### CONSEGNA
Riscrivi le voci dall'inizio fino alla riga con "Miegamojo (97, 30)", inclusa, sostituendo "Taaltips" con "Taaladvies" e lasciando invariato tutto il resto.

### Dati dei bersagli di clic
══════

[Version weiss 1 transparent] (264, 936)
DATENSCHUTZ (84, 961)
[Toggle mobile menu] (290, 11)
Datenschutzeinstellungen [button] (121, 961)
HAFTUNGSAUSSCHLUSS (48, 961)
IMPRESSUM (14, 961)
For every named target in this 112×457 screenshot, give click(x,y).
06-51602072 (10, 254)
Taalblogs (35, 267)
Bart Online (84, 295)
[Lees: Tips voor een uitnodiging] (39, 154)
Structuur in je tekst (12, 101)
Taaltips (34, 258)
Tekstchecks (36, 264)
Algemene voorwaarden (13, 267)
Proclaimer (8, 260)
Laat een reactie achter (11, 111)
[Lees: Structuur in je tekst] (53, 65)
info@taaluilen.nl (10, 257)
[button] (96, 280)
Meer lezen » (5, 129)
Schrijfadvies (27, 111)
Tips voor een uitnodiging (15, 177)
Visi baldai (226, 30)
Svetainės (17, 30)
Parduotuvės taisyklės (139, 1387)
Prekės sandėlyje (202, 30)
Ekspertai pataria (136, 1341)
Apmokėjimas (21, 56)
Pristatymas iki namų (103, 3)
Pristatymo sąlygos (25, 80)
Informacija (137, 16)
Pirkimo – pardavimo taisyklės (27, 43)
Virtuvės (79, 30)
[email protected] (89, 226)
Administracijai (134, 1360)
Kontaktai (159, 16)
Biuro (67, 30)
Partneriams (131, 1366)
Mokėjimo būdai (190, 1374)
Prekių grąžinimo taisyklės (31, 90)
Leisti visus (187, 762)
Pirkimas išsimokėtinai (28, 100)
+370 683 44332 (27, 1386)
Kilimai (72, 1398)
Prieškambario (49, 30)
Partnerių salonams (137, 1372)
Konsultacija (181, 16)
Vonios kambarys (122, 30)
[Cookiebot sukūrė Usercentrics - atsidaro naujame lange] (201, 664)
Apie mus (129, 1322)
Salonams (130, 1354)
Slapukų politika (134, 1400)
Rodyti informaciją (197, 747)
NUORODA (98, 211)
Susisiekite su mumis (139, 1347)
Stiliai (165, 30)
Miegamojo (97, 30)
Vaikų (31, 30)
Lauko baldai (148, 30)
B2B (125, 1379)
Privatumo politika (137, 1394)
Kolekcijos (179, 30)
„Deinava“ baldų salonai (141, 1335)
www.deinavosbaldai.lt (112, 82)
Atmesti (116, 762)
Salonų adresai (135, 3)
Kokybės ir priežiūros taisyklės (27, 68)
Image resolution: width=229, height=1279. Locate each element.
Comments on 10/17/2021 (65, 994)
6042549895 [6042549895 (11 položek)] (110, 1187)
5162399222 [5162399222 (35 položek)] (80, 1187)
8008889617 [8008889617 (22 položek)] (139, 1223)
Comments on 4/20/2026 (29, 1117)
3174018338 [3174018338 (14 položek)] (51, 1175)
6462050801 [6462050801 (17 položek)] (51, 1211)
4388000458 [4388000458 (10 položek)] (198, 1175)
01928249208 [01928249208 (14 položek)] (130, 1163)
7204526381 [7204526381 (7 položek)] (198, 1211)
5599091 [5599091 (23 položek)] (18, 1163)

══════

### RISULTATO FINALE
[Version weiss 1 transparent] (264, 936)
DATENSCHUTZ (84, 961)
[Toggle mobile menu] (290, 11)
Datenschutzeinstellungen [button] (121, 961)
HAFTUNGSAUSSCHLUSS (48, 961)
IMPRESSUM (14, 961)
For every named target in this 112×457 screenshot, give click(x,y).
06-51602072 (10, 254)
Taalblogs (35, 267)
Bart Online (84, 295)
[Lees: Tips voor een uitnodiging] (39, 154)
Structuur in je tekst (12, 101)
Taaladvies (34, 258)
Tekstchecks (36, 264)
Algemene voorwaarden (13, 267)
Proclaimer (8, 260)
Laat een reactie achter (11, 111)
[Lees: Structuur in je tekst] (53, 65)
info@taaluilen.nl (10, 257)
[button] (96, 280)
Meer lezen » (5, 129)
Schrijfadvies (27, 111)
Tips voor een uitnodiging (15, 177)
Visi baldai (226, 30)
Svetainės (17, 30)
Parduotuvės taisyklės (139, 1387)
Prekės sandėlyje (202, 30)
Ekspertai pataria (136, 1341)
Apmokėjimas (21, 56)
Pristatymas iki namų (103, 3)
Pristatymo sąlygos (25, 80)
Informacija (137, 16)
Pirkimo – pardavimo taisyklės (27, 43)
Virtuvės (79, 30)
[email protected] (89, 226)
Administracijai (134, 1360)
Kontaktai (159, 16)
Biuro (67, 30)
Partneriams (131, 1366)
Mokėjimo būdai (190, 1374)
Prekių grąžinimo taisyklės (31, 90)
Leisti visus (187, 762)
Pirkimas išsimokėtinai (28, 100)
+370 683 44332 (27, 1386)
Kilimai (72, 1398)
Prieškambario (49, 30)
Partnerių salonams (137, 1372)
Konsultacija (181, 16)
Vonios kambarys (122, 30)
[Cookiebot sukūrė Usercentrics - atsidaro naujame lange] (201, 664)
Apie mus (129, 1322)
Salonams (130, 1354)
Slapukų politika (134, 1400)
Rodyti informaciją (197, 747)
NUORODA (98, 211)
Susisiekite su mumis (139, 1347)
Stiliai (165, 30)
Miegamojo (97, 30)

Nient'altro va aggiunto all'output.